The Exhibition in 35DP is the first time they have spilled their selling arm out into a physical space and while online art buying is a multi-million-pound business, the physical reaction to seeing art in the flesh can prompt purchases, especially when you are less familiar with the artists’ work. For this exhibition they have included a few artist designers creating in response to themes of this year’s Outburst Festival. Prices range mostly in the twenty quid to six hundred price range with a lot around the hundred quid mark. Illustrating further the compassion that artists have, some are sharing any profit with charities such as the Welcome organisation and Women’s aid. 

Ray Duncan at Gallery
2Gallery

Ray Duncan at Gallery


 

Some of the exhibitors I have mentioned in previous articles, such as Helena Hamilton, Aisling O’Beirn, Susan Hughes, Array Collective and Miguel Martin, but what struck me on going to the opening is the scale of the art, which is always difficult to gauge visually online. And, yes, people were in fact buying on the opening night
 
Uphold new collections are at 35DP Donegall Place until November 20, open Wednesday to Friday 10pm to 4pm; Saturday noon to 4pm; Sunday 1pm to 4pm.

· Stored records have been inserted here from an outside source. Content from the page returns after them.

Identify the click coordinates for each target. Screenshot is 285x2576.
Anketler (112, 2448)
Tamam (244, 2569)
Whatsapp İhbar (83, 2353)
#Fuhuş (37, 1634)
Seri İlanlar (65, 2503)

You can shop at upholdart.co.uk
 
Flax Arts Studios for Emerging Artists (FASE) invited everyone along to the unveiling of their box programme while suggesting that if you were not there “it’s okay to pretend that you were” knowing that many an exhibition gets hyped by word of mouth and gossip. Artists such as Graham Gingles and Peter Richards, who both use boxes in their practice, be it a pinhole camera or an intricate box of horror and delight, exhibited alongside the crew in Connswater shopping centre’s Platform Arts, who brought along a filled box declaring Death to the Arts
Flax Arts Project Space at 7 North Street is open Thursday to Saturday from 2pm to 5pm until November 12.
 
While I usually have a rule of mentioning no Christmas exhibitions until December, for some reason this year I don’t mind mentioning the C word in November as Craft NI have launched their Big Bauble Christmas extravaganza showcasing everything from glass mistletoe and ceramic reindeers to embroidered bells – all made by local craftspeople. Customers collect the craftspeople’s work and if, like me, you only buy one a year you become the proud owner of a miniature seasonal craft collection.  
Big Bauble Christmas showcase is at Craft NI 115-117 Royal Avenue and open retail hours until Christmas Eve. www.craftni.org 
 
While painting sometimes gets short shift in terms of representation, the Engine Room Gallery always holds the baton proudly for this art form. Drogheda-based Patrick Conyngham fills the first floor gallery with his layered abstracts while Eiham Hemment oozes out of the second floor. Painting lovers will enjoy the next exhibition coming up at the Mac New Exits, celebrating ten years of painting shows and focusing on some of the painting talent to come out of the Belfast school of art BA and MA courses. The Sunken Gallery will host a series of talks and discussions for the duration of the exhibition but you will have to wait until December for that.

Hattie Godfrey – fresh back from performing in Glasgow –  brought her particular form of art magic to Platform Arts on Saturday. Francesca Bondi of Gallery 545 launches this week her  ‘Art500’ Online at www.gallery545.com – private viewings in person at Gallery 545’s office at Blick Studios, 51 Malone Road.
 
Don’t forget the Belfast Film Festival is on until  November 12 and Outburst Queer Arts Festival runs from November 11 to 19 and if you need to get out of the house on Sunday, November 12, Duncairn Art Centre is open for their free super Sunday from 11am to 3pm featuring live music, free arts and crafts workshops for kids and freely available Sunday papers. 
 
A word of advice: It does get busy so get there early to secure your place.